Bitcoin is hovering around $73,900 today, and the interesting thing is that the spot Bitcoin ETFs in the United States keep bringing in money. Yesterday, another $155 millones entered, so in two weeks we’ve nearly reached $1,470 million. Pretty consistent, considering how the market was earlier this year.



But this is where it gets weird. Glassnode’s on-chain data shows something that doesn’t quite add up to me: buying momentum has weakened quite a lot, and only 57% of Bitcoin is in profit.

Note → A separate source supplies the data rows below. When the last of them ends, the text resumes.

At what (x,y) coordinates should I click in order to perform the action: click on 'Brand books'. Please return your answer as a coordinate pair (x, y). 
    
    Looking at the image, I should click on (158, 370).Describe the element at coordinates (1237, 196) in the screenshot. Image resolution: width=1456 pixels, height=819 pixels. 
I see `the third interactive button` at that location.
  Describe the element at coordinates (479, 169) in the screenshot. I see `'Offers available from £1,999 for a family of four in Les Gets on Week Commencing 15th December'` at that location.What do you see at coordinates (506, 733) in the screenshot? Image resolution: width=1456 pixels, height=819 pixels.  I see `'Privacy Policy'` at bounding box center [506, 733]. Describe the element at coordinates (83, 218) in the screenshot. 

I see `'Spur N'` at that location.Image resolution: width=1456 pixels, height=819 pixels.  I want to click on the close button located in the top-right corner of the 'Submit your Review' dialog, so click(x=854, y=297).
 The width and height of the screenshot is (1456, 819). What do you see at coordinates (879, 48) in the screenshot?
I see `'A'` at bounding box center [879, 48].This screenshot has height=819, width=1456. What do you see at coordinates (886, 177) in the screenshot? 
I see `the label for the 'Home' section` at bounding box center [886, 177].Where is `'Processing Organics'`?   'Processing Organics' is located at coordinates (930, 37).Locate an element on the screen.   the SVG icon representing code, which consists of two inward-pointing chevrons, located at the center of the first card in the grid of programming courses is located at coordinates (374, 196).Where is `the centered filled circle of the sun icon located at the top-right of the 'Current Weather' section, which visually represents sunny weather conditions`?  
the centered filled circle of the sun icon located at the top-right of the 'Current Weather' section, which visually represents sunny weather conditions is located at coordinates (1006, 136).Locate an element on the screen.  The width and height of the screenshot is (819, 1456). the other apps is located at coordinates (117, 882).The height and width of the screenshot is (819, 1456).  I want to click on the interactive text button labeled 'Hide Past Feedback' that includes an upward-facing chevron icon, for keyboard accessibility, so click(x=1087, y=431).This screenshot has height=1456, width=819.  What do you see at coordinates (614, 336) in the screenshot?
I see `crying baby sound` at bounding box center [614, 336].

Historically, that level sounds like early signs of a bearish market. In addition, market analysts warn that these ETF flows don’t always mean immediate purchases in spot, because authorized participants can create and sell the shares short before buying the actual Bitcoin.

Beyond that, something has changed in the way Bitcoin is being viewed. It’s no longer just another risk asset. More and more investors see it as geopolitical hedging—24/7 and borderless. Unlike gold, Bitcoin moves instantly between countries, so when there’s geopolitical tension, it works as a pressure-release valve for capital. That’s why it held up well through the recent turbulence.

What you do need to keep in mind is that the $70,000 could be an important psychological ceiling. If Bitcoin bounces from here, many traders could start selling in that zone to close positions. So even if ETFs keep flowing in, real buying pressure remains weak.